* [DATA EXTRACTS]
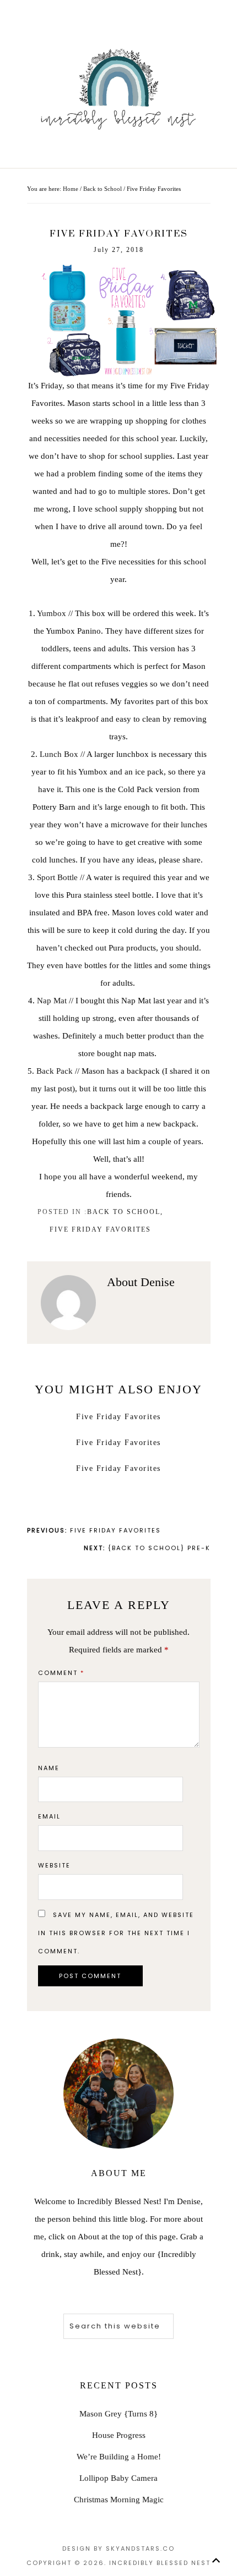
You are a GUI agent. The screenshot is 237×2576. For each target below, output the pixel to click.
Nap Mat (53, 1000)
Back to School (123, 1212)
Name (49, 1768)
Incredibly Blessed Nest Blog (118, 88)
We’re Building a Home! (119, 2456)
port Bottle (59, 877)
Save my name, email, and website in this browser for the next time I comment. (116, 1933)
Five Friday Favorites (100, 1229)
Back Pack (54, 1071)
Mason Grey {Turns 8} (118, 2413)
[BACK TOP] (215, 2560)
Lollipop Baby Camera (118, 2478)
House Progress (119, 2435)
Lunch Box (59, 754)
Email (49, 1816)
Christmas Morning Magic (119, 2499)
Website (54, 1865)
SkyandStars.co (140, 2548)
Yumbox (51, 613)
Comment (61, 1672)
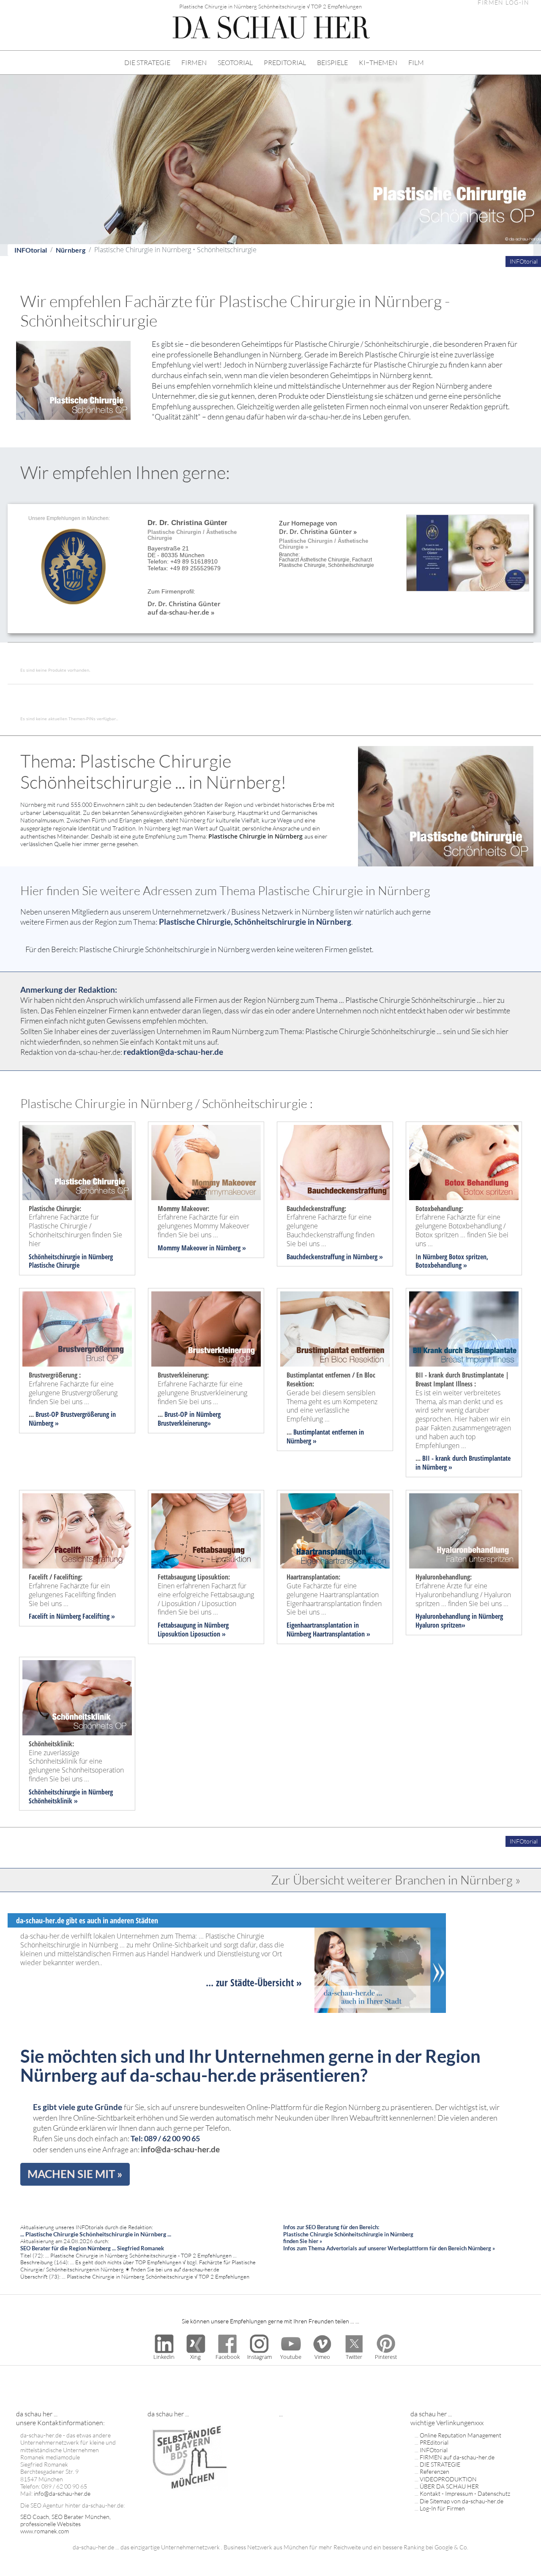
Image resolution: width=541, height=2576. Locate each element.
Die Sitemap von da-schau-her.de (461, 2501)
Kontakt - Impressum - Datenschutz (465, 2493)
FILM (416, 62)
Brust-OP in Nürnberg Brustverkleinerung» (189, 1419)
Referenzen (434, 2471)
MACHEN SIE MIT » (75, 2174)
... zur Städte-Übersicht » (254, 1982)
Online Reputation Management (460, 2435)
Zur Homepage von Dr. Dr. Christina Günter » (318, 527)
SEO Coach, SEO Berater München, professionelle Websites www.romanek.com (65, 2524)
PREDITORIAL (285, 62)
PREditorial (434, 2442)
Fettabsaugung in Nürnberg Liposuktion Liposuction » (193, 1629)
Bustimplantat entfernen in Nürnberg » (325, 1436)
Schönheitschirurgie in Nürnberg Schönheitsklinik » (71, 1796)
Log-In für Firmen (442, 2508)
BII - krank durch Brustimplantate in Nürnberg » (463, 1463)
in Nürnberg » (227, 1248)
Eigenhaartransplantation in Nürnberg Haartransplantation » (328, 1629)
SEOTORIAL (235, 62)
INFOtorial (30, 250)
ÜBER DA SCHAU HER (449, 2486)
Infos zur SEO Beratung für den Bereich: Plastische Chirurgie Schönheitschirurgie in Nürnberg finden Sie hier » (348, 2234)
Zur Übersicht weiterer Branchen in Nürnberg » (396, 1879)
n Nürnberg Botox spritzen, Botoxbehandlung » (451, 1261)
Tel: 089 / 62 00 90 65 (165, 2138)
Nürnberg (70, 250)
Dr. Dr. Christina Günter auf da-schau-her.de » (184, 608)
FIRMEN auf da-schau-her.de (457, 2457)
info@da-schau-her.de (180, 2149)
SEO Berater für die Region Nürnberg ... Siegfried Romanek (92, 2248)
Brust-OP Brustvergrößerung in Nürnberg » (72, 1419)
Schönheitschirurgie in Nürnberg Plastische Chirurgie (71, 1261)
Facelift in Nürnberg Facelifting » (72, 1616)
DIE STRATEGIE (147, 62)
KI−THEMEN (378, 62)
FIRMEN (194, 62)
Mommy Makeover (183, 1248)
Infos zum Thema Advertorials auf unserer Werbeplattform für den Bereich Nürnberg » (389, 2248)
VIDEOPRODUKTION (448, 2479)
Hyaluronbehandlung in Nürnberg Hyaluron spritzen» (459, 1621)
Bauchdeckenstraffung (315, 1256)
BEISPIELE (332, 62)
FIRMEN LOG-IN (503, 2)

* [WORK TO COMPLETE] Give back, unchanged, the run of lines in the listing above that begins at the line containing "BII - krank" and ends at the line containing "SEO Berater für", both included.

* [ANSWER FOR THIS EXERCISE]
BII - krank durch Brustimplantate in Nürnberg » (463, 1463)
in Nürnberg » (227, 1248)
Eigenhaartransplantation in Nürnberg Haartransplantation » (328, 1629)
SEOTORIAL (235, 62)
INFOtorial (30, 250)
ÜBER DA SCHAU HER (449, 2486)
Infos zur SEO Beratung für den Bereich: Plastische Chirurgie Schönheitschirurgie in Nürnberg finden Sie hier » (348, 2234)
Zur Übersicht weiterer Branchen in Nürnberg » (396, 1879)
n Nürnberg Botox spritzen, Botoxbehandlung » (451, 1261)
Tel: 089 / 62 00 90 65 (165, 2138)
Nürnberg (70, 250)
Dr. Dr. Christina Günter auf da-schau-her.de » (184, 608)
FIRMEN auf da-schau-her.de (457, 2457)
info@da-schau-her.de (180, 2149)
SEO Berater für die Region Nürnberg ... Siegfried Romanek (92, 2248)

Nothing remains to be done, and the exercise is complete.